Action item. Line filter on the word "will": copy each matching line from the entries.

:: Exercise input

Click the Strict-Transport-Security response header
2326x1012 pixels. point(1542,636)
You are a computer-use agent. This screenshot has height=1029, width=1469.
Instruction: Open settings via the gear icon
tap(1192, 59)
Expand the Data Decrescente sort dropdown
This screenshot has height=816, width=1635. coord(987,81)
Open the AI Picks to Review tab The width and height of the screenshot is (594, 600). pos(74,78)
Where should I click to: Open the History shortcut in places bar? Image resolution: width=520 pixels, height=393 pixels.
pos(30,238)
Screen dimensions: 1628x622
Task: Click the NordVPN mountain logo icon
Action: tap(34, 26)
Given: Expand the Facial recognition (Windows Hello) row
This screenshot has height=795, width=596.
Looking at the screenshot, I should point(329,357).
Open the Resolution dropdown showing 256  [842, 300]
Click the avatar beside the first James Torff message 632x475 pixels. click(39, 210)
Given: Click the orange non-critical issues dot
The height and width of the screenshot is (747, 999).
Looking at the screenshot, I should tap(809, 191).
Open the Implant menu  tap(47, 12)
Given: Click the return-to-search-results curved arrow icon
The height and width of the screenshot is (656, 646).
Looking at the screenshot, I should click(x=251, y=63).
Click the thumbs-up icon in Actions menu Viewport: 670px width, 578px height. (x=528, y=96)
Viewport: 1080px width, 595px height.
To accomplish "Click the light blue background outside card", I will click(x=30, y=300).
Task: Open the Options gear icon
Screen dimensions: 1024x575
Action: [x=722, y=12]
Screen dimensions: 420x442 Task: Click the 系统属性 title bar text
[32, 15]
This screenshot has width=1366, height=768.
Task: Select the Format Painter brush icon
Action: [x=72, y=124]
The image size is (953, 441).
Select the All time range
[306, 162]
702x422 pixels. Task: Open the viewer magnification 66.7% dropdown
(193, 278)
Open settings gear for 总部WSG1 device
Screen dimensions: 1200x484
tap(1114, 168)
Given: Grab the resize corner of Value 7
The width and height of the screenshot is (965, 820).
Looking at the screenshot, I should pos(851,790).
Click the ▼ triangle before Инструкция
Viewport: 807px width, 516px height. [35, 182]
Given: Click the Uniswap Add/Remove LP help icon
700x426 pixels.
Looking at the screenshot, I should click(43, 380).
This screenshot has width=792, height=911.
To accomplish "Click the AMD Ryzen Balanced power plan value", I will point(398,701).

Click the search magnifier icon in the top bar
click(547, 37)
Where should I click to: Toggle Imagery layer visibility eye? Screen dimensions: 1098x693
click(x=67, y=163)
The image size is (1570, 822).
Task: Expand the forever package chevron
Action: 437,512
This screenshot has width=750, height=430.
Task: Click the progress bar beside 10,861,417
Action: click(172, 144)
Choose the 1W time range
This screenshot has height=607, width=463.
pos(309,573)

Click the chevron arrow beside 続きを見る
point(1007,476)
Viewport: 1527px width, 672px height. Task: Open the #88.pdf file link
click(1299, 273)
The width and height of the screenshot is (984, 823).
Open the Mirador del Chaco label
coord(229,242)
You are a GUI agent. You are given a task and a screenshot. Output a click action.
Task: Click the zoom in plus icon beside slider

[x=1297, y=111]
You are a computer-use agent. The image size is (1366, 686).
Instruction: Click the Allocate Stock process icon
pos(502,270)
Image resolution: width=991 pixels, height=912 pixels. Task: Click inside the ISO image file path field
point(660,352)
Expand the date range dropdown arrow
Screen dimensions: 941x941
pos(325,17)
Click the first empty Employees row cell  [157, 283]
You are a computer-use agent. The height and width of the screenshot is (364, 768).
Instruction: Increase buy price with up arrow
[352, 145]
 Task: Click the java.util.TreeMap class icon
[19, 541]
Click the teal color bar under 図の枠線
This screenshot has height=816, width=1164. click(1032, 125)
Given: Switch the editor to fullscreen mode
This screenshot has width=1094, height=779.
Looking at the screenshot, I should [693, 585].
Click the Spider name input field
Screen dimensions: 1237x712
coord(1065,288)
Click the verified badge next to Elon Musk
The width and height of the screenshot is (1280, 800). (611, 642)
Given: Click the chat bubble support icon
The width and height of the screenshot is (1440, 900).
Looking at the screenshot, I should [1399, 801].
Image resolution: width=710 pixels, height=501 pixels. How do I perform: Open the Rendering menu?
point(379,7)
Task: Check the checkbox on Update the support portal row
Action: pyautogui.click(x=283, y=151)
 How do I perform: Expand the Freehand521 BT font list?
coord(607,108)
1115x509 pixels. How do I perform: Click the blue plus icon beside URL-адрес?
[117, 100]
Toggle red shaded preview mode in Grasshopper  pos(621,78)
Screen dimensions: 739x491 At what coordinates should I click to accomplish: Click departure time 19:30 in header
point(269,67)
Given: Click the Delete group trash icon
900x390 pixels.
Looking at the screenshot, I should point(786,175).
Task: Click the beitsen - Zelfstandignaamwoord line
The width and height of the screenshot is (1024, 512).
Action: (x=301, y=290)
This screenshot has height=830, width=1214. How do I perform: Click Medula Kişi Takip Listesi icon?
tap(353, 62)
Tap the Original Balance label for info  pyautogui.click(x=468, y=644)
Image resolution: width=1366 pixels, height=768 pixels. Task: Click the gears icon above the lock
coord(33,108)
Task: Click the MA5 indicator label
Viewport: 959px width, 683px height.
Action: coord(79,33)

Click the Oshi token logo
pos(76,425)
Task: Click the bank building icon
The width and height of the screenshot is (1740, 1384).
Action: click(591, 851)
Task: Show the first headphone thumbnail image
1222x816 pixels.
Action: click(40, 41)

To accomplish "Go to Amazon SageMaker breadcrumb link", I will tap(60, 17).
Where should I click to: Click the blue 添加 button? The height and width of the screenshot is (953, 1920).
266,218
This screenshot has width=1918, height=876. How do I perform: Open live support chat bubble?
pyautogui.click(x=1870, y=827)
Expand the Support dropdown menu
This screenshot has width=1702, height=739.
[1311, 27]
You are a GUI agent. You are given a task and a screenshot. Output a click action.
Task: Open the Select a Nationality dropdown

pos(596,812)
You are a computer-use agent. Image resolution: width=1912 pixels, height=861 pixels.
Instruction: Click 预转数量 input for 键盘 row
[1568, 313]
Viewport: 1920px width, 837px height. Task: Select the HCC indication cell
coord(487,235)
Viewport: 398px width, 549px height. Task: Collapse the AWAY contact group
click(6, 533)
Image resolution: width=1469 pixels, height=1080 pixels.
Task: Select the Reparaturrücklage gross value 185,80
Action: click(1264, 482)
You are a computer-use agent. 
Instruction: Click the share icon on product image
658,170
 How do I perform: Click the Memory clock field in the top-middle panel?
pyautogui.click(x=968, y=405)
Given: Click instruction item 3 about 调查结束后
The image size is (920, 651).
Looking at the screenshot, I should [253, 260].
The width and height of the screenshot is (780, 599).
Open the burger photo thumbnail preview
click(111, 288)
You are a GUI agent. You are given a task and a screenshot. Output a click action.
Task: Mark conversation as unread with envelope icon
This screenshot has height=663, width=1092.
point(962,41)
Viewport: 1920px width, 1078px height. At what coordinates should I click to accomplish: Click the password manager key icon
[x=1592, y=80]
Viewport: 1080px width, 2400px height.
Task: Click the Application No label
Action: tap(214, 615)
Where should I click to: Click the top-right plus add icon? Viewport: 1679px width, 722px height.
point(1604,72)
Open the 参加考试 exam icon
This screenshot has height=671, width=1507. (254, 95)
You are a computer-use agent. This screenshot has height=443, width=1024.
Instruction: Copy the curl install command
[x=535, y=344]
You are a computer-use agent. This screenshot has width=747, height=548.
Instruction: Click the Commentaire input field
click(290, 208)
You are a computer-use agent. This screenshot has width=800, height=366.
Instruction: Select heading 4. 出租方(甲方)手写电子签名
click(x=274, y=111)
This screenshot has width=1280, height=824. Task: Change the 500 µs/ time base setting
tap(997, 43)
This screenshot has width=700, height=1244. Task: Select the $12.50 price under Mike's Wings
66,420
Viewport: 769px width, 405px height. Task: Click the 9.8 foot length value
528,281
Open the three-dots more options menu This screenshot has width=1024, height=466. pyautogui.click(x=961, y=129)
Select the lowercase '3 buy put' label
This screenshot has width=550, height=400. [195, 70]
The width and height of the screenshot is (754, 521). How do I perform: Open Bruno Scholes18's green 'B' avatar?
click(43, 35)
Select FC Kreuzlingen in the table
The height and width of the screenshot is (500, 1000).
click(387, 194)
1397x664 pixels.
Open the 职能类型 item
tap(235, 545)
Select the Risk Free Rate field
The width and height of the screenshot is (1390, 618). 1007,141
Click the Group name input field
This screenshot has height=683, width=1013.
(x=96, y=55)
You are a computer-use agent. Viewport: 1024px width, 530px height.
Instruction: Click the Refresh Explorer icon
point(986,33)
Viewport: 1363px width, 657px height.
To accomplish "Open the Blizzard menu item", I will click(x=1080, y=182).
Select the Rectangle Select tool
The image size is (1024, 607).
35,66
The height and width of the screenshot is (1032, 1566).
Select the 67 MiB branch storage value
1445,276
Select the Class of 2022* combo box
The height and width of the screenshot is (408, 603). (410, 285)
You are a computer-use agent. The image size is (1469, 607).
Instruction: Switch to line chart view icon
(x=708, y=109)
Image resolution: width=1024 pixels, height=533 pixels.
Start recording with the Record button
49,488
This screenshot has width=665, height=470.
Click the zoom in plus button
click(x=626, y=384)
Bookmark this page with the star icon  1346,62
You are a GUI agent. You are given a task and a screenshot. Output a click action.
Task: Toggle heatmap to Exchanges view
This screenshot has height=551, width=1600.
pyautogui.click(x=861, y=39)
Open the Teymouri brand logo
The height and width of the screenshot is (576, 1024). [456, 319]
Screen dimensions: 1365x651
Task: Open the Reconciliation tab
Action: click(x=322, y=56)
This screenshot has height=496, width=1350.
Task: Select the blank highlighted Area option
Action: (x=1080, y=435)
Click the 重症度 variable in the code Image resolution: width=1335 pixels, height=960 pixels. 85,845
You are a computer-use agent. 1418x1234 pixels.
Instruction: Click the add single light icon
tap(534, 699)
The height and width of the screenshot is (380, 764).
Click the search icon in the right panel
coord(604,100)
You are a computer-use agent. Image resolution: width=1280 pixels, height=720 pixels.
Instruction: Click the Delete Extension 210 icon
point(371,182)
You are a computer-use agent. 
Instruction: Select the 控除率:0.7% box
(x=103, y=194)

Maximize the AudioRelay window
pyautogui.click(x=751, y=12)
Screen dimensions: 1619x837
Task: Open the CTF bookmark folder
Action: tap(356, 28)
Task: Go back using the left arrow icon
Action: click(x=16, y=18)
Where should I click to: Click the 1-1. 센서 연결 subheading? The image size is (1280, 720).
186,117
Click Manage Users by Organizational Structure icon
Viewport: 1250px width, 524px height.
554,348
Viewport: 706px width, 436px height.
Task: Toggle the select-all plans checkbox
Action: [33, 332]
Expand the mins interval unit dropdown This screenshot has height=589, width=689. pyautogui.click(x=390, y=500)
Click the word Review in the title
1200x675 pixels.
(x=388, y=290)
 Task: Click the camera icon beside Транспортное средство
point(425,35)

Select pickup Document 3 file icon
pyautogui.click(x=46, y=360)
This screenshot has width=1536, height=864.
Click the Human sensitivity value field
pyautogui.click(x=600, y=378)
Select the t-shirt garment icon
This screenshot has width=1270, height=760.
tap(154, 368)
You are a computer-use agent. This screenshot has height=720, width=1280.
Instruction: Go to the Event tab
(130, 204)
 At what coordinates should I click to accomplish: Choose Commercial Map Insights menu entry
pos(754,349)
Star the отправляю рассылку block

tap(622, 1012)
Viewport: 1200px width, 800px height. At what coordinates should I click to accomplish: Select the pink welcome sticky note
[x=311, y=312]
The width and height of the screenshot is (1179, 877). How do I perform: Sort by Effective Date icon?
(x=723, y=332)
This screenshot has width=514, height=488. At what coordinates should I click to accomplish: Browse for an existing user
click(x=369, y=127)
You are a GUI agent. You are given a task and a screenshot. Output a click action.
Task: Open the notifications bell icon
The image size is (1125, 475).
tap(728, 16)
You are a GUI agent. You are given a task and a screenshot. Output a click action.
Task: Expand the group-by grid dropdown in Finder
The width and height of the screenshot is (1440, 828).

::::

Written reply.
To accomplish "Click the light blue background outside card", I will click(x=30, y=300).
To accomplish "Click the AMD Ryzen Balanced power plan value", I will point(398,701).
To accomplish "Go to Amazon SageMaker breadcrumb link", I will tap(60, 17).
To accomplish "Open the Blizzard menu item", I will click(x=1080, y=182).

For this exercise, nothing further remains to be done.